I love the concept, but you never developed the part of the story as to why Julie would want to fuck the narrator. You didn't get into it at all. You write a nice sex scene (not hard to do), but a poor story (so common on this site).
2 stars, because you write well. But just a little bit of focus on character development, psychology, motivation, and perhaps why Julie would fuck another man instead of Mark (when they are getting married!) could have made this an awesome story.
Julie had to look around to see who she was fucking. To do otherwise would have been unrealistic.
Good story
Do the other commenters realise that the guy lifted Mark's phone and messaged from that? She didn't know it wasn't the groom. Although I would imagine she may have realised when they started having sex...
A decent short story. Though I imagine Julie would have mentioned it to Mark if she believed it to be him :-P
Implausible garbage
Of course she knew it wasn't her soon to be husband. You don't think a woman would know the man she's been sleeping with? Stupidity runs amok. And you don't think the Groom wouldn't recognize or smell the just fucked look of the woman walking up the aisle? There was no five year anniversary because there was no wedding. The groom called it off and it didn't take long to figure out what happened and who did it. Was a quick fuck worth losing your best friend? Because that's what happened. Ridiculous story. No stars.

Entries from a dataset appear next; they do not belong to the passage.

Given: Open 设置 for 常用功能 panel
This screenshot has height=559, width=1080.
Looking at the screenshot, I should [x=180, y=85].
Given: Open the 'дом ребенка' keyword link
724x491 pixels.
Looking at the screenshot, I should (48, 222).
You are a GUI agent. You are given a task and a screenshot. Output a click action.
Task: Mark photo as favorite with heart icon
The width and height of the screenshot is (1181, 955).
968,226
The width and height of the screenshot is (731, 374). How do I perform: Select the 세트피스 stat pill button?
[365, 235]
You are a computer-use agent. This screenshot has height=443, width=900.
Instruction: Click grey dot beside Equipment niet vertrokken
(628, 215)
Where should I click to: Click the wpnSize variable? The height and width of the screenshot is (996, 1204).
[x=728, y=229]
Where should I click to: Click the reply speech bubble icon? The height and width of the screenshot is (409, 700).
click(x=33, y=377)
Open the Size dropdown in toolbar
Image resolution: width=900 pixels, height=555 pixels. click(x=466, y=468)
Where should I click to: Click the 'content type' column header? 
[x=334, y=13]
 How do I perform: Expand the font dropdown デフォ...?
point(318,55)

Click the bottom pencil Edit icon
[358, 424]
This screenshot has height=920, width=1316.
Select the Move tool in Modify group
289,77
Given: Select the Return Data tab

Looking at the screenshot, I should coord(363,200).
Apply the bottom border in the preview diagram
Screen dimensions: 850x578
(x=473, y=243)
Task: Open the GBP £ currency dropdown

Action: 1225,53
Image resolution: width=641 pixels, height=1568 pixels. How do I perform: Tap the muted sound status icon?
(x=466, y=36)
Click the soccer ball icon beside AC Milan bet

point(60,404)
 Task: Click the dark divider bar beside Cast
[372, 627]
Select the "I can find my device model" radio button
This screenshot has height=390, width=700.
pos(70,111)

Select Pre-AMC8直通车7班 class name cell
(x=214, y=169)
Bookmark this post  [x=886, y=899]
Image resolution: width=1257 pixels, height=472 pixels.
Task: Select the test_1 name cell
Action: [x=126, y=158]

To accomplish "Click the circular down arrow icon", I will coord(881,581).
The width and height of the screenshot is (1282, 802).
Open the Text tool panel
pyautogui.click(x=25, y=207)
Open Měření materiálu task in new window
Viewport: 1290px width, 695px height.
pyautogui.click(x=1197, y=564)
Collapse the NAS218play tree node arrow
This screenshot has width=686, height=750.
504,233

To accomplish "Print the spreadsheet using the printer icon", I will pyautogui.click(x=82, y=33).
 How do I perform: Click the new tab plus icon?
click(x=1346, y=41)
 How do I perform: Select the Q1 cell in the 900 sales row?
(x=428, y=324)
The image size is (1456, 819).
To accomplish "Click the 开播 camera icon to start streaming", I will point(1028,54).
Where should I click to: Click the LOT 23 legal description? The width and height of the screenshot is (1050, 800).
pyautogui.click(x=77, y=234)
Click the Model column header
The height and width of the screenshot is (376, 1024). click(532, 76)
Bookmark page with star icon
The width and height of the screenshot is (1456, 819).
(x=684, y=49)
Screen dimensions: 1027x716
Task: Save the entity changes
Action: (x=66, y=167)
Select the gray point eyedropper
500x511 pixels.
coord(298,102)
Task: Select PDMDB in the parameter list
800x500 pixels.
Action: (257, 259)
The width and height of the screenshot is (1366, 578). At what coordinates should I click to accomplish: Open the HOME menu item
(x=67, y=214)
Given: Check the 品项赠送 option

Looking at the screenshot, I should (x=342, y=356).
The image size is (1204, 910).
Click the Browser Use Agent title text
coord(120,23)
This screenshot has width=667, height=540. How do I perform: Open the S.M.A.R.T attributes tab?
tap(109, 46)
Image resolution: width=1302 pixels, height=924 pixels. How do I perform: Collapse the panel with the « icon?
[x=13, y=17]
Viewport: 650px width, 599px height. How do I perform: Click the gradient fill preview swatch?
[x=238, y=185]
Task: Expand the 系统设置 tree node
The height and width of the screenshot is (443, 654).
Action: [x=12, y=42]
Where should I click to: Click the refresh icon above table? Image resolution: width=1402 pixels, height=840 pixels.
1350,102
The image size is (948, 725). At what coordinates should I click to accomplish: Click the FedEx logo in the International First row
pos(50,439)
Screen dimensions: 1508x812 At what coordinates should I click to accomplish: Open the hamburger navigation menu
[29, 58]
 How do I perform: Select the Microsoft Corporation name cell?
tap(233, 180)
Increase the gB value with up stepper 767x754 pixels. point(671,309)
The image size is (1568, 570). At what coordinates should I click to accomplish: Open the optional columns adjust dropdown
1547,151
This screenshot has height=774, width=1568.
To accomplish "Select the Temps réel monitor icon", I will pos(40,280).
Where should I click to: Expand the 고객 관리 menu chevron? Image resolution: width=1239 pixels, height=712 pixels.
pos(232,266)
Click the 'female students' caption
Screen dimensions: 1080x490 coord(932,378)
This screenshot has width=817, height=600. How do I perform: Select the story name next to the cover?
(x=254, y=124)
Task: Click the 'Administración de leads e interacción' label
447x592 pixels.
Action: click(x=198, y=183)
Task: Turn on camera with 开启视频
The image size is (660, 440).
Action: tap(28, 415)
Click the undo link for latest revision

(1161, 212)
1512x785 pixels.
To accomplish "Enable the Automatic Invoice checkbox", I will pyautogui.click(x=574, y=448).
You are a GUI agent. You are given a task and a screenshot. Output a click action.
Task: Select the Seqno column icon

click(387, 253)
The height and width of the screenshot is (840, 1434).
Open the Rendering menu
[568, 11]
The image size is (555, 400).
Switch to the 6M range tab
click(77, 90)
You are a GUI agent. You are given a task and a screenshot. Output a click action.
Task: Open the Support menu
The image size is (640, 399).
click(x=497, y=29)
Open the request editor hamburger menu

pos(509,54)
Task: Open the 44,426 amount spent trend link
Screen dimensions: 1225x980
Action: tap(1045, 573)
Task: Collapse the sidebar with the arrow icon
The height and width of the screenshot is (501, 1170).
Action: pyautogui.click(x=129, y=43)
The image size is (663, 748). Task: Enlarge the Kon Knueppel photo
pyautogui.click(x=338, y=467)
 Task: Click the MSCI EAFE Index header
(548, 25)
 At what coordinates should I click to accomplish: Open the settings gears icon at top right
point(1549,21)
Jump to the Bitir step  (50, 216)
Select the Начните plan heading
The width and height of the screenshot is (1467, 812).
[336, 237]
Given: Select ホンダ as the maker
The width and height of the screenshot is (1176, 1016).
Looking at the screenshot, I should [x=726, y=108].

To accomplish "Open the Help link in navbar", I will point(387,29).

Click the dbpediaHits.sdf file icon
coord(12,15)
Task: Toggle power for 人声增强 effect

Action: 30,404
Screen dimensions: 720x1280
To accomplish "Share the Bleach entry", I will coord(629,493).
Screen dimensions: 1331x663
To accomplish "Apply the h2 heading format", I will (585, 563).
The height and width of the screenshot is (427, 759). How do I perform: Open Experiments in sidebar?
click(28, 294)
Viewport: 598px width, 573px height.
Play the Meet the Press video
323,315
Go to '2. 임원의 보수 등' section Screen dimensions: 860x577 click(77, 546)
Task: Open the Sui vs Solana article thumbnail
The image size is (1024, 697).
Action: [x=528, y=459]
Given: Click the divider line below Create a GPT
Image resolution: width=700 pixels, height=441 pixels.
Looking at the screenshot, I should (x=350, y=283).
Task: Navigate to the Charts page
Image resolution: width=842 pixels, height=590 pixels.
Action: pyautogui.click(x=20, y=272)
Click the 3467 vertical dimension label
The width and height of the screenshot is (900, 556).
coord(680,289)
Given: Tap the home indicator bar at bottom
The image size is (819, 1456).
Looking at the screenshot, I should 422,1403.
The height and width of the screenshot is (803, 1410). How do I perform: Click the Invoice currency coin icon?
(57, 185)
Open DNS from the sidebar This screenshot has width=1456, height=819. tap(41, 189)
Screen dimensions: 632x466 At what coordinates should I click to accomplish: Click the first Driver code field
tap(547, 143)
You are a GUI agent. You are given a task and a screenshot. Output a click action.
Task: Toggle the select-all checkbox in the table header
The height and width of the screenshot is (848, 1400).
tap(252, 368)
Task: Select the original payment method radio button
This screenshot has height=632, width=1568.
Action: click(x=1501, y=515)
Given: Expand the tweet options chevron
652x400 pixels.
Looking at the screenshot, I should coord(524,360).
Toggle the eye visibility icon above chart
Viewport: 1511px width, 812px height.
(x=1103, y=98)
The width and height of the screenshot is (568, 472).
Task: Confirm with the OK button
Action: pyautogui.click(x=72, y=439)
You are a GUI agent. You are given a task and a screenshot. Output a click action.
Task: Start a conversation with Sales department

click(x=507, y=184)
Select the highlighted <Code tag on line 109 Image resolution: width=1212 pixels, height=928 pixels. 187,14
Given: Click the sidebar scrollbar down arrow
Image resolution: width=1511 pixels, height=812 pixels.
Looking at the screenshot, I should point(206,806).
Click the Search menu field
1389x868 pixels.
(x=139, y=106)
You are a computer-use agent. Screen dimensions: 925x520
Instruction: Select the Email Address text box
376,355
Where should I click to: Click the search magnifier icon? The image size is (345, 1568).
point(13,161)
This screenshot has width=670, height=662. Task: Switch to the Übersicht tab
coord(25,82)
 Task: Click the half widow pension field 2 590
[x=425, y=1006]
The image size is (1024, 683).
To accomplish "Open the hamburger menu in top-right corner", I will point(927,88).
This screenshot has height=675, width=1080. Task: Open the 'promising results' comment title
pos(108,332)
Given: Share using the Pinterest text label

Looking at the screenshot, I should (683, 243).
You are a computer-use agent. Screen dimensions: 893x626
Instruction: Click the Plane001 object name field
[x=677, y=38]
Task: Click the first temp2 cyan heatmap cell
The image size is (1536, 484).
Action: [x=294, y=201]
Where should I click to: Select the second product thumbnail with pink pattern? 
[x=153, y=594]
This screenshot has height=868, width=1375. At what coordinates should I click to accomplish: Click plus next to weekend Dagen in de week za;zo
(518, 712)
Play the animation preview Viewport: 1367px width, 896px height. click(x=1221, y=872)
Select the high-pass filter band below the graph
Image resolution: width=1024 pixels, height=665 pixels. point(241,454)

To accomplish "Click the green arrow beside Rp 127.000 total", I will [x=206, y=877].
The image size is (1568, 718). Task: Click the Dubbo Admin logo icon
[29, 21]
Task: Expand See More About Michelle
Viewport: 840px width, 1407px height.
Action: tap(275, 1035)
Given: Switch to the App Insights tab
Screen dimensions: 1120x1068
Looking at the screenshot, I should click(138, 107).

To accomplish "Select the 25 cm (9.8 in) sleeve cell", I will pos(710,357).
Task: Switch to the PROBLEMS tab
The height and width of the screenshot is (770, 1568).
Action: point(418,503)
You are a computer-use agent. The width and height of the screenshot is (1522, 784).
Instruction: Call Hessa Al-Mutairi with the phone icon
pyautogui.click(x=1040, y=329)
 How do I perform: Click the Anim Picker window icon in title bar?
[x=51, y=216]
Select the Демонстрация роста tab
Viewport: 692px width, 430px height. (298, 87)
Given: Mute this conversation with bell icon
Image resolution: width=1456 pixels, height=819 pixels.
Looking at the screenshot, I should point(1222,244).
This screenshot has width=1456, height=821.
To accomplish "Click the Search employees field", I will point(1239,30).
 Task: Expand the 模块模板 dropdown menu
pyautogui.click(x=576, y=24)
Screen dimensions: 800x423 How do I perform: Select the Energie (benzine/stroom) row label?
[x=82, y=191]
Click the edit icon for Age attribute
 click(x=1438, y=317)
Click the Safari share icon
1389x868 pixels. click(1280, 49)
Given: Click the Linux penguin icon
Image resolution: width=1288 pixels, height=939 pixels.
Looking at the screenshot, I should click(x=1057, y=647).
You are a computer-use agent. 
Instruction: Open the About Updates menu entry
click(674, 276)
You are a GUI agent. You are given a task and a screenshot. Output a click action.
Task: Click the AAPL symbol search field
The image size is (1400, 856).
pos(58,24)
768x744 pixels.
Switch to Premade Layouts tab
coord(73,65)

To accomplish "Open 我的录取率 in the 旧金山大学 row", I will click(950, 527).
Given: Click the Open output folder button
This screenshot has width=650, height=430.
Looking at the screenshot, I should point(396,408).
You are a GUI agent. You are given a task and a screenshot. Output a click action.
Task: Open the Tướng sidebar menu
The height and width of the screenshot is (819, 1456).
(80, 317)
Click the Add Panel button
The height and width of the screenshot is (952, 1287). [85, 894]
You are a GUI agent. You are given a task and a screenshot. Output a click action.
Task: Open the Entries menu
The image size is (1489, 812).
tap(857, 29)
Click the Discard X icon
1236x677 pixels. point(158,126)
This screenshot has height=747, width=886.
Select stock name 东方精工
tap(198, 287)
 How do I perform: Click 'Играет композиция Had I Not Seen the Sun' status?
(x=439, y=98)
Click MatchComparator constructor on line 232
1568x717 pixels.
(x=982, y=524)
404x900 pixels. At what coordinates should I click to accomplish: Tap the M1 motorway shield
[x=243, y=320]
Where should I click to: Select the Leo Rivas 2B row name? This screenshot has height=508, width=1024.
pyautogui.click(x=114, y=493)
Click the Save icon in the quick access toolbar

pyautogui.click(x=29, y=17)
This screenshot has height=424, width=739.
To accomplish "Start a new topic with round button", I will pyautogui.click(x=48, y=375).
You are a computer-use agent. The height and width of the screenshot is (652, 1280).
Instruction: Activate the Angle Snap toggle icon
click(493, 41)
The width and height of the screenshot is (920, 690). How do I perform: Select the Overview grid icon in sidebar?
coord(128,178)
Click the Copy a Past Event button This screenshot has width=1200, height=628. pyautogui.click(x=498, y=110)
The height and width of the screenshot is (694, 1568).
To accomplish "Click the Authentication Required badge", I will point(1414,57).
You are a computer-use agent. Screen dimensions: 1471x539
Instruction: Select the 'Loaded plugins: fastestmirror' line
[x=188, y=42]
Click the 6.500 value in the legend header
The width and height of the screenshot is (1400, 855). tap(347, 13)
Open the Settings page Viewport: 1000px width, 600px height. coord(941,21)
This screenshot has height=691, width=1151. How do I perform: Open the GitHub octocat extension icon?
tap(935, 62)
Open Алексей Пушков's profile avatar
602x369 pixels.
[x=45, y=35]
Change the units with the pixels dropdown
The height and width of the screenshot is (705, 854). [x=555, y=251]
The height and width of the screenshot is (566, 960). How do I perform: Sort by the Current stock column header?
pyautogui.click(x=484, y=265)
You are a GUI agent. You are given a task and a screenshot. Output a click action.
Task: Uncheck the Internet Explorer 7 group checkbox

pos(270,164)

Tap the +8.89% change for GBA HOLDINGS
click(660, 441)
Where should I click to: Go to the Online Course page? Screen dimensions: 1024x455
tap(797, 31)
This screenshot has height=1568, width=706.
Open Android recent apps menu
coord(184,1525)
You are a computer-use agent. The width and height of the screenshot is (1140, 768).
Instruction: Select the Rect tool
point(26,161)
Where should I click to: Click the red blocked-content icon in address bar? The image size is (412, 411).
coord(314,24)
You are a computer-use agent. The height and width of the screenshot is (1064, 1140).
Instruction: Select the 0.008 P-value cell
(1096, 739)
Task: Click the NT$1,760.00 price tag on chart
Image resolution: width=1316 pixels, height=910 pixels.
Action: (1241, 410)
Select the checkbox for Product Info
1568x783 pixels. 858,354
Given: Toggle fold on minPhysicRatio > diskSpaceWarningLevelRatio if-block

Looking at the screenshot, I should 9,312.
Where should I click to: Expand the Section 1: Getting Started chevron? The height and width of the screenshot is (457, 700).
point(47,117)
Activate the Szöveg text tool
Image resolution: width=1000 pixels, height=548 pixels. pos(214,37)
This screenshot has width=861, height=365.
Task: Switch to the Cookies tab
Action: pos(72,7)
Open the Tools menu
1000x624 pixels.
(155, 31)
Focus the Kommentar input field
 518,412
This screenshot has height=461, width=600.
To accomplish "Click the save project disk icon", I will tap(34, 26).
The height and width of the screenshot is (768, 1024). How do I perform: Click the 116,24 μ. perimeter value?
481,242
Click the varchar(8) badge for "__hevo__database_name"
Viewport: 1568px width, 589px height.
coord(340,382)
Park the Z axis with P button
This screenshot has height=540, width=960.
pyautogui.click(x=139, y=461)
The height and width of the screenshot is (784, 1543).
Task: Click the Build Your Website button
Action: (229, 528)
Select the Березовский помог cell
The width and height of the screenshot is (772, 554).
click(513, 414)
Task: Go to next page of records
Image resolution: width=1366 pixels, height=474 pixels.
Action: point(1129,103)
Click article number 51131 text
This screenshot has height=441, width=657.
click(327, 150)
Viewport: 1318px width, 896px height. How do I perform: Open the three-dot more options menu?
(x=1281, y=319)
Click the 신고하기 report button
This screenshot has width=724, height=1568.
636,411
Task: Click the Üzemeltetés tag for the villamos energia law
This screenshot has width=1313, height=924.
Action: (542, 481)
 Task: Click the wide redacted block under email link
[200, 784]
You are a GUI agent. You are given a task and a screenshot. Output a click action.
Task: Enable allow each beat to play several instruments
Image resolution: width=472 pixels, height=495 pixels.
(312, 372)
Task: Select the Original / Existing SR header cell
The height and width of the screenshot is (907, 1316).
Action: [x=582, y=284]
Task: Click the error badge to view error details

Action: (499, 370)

Thanks for the comments...
KJane said: "Julie had to look around to see who she was fucking. To do otherwise would have been unrealistic." - You're probably right. But every good fiction story has at least one point where suspension of disbelief is necessary... your objection was the one spot where suspension of disbelief was needed in this story. One of the anonymous posters made similar (though more detailed) comments.
One anonymous commenter called me a sick'o: "You need professional help before you do something like this again." - You DO understand the concept of "fiction", right? And that the events of a fiction story didn't really happen?
Another anonymous commenter seemed to have missed the major thrust of the story. He/she said: "I love the concept, but you never developed the part of the story as to why Julie would want to fuck the narrator." - She didn't, and she wouldn't have... knowingly. But read the story again, and you'll find that the narrator clearly stole Mark's phone, and she thought he was the groom. Then there's the "Its bad luck for us to see each other before the wedding", which is also clearly only applicable between the bride and groom before the wedding. That's why this story is in the non-consent section... she didn't know it wasn't Mark, the groom.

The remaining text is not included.